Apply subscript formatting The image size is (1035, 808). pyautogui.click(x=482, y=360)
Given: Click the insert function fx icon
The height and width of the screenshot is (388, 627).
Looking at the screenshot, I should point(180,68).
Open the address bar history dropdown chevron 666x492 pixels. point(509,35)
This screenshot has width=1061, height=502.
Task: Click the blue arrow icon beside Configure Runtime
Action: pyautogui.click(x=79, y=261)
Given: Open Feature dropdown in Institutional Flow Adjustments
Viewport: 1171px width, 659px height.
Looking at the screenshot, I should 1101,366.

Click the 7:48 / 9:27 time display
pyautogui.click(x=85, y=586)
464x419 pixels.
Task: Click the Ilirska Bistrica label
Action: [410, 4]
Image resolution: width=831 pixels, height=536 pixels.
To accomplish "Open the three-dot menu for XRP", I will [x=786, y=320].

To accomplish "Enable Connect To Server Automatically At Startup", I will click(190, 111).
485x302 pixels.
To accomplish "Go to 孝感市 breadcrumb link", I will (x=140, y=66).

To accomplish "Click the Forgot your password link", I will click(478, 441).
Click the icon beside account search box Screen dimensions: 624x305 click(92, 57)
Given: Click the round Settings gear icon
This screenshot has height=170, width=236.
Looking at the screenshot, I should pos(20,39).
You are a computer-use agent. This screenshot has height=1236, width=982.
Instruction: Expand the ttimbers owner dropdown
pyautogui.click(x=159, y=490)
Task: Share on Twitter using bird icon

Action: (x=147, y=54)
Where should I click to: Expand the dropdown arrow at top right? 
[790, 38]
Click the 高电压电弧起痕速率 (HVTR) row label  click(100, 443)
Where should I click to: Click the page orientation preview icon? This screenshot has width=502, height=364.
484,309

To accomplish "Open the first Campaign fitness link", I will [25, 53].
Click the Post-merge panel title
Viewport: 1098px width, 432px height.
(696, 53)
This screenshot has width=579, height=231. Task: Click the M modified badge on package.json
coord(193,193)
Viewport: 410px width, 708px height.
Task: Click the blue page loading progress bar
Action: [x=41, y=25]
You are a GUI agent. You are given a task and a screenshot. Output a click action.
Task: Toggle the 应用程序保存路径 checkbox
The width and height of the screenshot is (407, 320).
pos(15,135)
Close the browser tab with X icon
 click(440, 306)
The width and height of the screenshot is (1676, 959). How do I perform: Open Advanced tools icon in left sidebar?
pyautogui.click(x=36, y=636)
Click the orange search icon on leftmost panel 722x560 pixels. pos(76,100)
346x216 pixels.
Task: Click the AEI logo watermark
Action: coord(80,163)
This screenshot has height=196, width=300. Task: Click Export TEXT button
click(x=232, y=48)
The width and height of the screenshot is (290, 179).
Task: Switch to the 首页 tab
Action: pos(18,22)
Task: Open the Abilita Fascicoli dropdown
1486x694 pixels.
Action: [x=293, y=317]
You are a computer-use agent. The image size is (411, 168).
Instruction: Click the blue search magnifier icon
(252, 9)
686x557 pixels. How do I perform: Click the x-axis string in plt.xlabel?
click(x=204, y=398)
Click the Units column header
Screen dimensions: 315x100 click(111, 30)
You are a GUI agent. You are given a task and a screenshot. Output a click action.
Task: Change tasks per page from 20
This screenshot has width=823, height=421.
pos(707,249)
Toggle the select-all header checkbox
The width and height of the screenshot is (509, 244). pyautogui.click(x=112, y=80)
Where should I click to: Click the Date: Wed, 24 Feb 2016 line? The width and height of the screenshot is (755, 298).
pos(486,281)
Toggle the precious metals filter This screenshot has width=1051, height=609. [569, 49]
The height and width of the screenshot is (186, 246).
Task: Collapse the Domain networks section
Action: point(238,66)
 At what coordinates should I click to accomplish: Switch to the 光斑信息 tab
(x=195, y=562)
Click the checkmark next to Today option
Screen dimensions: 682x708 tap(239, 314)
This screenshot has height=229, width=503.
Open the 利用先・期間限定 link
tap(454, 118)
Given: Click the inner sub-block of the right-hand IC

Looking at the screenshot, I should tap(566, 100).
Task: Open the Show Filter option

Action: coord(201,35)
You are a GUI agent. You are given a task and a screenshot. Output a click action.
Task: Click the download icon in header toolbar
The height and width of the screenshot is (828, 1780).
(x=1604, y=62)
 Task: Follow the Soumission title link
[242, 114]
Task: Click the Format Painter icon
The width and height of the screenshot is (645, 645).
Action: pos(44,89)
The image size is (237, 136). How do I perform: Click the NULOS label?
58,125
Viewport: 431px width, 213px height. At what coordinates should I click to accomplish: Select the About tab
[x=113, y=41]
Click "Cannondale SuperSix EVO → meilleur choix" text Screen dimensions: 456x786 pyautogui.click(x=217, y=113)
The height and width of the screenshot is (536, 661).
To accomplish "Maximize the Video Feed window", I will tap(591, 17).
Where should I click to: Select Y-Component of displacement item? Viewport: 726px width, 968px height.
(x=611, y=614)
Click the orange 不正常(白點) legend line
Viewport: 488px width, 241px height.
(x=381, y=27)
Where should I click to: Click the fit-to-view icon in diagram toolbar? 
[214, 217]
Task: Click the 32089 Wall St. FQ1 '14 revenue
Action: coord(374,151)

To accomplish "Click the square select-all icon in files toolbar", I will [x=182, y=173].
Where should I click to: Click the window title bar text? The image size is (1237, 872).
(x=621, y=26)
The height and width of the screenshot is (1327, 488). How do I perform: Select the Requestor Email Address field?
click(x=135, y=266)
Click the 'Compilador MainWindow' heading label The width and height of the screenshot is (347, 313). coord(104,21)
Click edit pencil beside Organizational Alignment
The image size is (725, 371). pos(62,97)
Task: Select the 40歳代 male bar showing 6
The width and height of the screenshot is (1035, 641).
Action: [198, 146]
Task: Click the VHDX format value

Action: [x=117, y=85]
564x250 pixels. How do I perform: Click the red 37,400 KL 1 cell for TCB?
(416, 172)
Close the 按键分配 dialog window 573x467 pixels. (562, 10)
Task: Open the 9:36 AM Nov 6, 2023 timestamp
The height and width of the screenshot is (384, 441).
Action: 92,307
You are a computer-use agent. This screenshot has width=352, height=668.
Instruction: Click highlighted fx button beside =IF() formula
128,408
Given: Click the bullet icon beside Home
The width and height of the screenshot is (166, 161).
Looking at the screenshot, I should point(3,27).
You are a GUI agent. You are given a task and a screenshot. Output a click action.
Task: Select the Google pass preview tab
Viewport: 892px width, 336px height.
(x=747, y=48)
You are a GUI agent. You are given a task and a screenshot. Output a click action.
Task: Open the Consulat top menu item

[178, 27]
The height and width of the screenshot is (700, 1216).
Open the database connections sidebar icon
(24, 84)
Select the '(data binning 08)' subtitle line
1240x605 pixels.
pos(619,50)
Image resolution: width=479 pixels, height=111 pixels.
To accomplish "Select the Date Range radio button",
* * * *
▶ **PROBLEM REQUIREMENTS**:
List the lines of the entries that include "will".

▶ **OUTPUT BELOW**:
To accomplish "Open the three-dot menu for XRP", I will [x=786, y=320].
To accomplish "Enable Connect To Server Automatically At Startup", I will click(190, 111).
To accomplish "Go to 孝感市 breadcrumb link", I will (x=140, y=66).
To accomplish "Click the Forgot your password link", I will click(478, 441).
To accomplish "Open the first Campaign fitness link", I will [25, 53].
To accomplish "Maximize the Video Feed window", I will tap(591, 17).
To accomplish "Click the square select-all icon in files toolbar", I will [x=182, y=173].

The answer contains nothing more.